Чего ж ещё надо было Шалашову? Он и не выспрашивал особо, знал, что собирались предпринять охотники, куда путь намерены держать. У Комолова хватило сметки не распространяться о встречах со своим спасителем и благодетелем, тем более Гришуня и сам намекал, что большого желания общаться с кем бы то ни было у него нет.

— Но почему? — удивился Комолов.

— Служба у меня особая, Антон, — с важным видом врал напропалую Гришуня. — До поры до времени никто не должен знать, что в ручьях и речках в окрестностях Хребтовой выпущены выдры. На много тысяч рублей зверья выпущено.

— У нас народ сознательный, промхозный, — обиделся Антон.

— Знаю, знаю. Ваши — да. А пришлые, коли слух пойдет?

— Пришлые… мы посты организуем, кордоны.

— О чём говорить, Антоша! — расплылся в широкой улыбке глазастый душа-малый Гришуня. — О чем говорить, если на будущий год я сам пойду в промхоз.

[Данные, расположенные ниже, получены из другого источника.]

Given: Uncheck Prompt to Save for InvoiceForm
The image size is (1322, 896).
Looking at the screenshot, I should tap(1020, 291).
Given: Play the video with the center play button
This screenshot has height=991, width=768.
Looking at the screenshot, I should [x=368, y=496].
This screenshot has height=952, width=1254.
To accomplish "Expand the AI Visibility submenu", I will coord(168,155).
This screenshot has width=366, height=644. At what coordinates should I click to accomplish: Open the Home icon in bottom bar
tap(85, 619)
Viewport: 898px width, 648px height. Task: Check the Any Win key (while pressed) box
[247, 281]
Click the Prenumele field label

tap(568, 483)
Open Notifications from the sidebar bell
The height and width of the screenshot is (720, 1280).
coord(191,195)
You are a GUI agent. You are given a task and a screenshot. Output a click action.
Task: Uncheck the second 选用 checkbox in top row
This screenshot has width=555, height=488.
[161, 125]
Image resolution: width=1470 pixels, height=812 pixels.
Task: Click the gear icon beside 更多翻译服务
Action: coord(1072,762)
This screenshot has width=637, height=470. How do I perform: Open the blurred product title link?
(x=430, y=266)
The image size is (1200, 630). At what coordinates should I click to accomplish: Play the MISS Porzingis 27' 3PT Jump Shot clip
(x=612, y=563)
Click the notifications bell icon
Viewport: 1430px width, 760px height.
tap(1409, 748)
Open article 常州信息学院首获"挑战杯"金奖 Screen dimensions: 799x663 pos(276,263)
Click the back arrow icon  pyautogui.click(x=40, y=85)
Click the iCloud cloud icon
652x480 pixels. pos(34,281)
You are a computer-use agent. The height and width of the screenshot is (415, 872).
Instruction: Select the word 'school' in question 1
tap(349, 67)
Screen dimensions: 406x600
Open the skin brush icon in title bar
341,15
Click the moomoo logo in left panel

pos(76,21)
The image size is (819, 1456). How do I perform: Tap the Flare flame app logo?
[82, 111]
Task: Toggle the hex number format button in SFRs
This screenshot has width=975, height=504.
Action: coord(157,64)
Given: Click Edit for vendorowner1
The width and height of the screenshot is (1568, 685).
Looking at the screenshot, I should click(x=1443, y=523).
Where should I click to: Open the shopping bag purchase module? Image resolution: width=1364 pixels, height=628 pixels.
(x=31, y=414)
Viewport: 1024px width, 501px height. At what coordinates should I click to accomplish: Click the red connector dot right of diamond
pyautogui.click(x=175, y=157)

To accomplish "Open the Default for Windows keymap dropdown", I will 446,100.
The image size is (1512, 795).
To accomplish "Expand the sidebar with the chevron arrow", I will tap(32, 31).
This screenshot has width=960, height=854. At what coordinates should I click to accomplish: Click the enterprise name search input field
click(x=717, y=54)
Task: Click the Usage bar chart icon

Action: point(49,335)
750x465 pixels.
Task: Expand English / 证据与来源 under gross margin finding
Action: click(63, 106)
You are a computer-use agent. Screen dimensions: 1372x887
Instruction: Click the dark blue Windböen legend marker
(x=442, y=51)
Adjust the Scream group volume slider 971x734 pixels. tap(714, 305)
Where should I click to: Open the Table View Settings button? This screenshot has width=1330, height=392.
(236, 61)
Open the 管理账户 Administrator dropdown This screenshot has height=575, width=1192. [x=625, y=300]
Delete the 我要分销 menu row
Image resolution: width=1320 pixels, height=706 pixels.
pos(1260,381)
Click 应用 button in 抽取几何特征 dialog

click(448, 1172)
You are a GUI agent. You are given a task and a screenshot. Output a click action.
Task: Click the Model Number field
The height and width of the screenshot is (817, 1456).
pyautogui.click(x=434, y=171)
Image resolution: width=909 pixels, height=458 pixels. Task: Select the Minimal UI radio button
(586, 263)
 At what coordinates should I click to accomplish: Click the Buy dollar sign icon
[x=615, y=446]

Вместе пойдем. Доложим по форме. А там через годик-два и лицензии продавать начнут.

— Ух, — выдохнул Антон.

А Гркшуня погрустнел:

— Заболтался я… Молод ты ещё. А я-то знаю, в жизни так: когда тонут — топор сулят, а вытащат — так и топорища жалеют. Раззвонишь…

Комолов впервые обратился к Шалашову по имени и отчеству.

— Григорий Прохорович! — торжественно произнес Антон. — Неужели вы не верите мне? Да я жизни за вас не пожалею…

Так шло дело в прошлом году. А нынче — закон в кителе мышиного цвета появился около Хребтовой.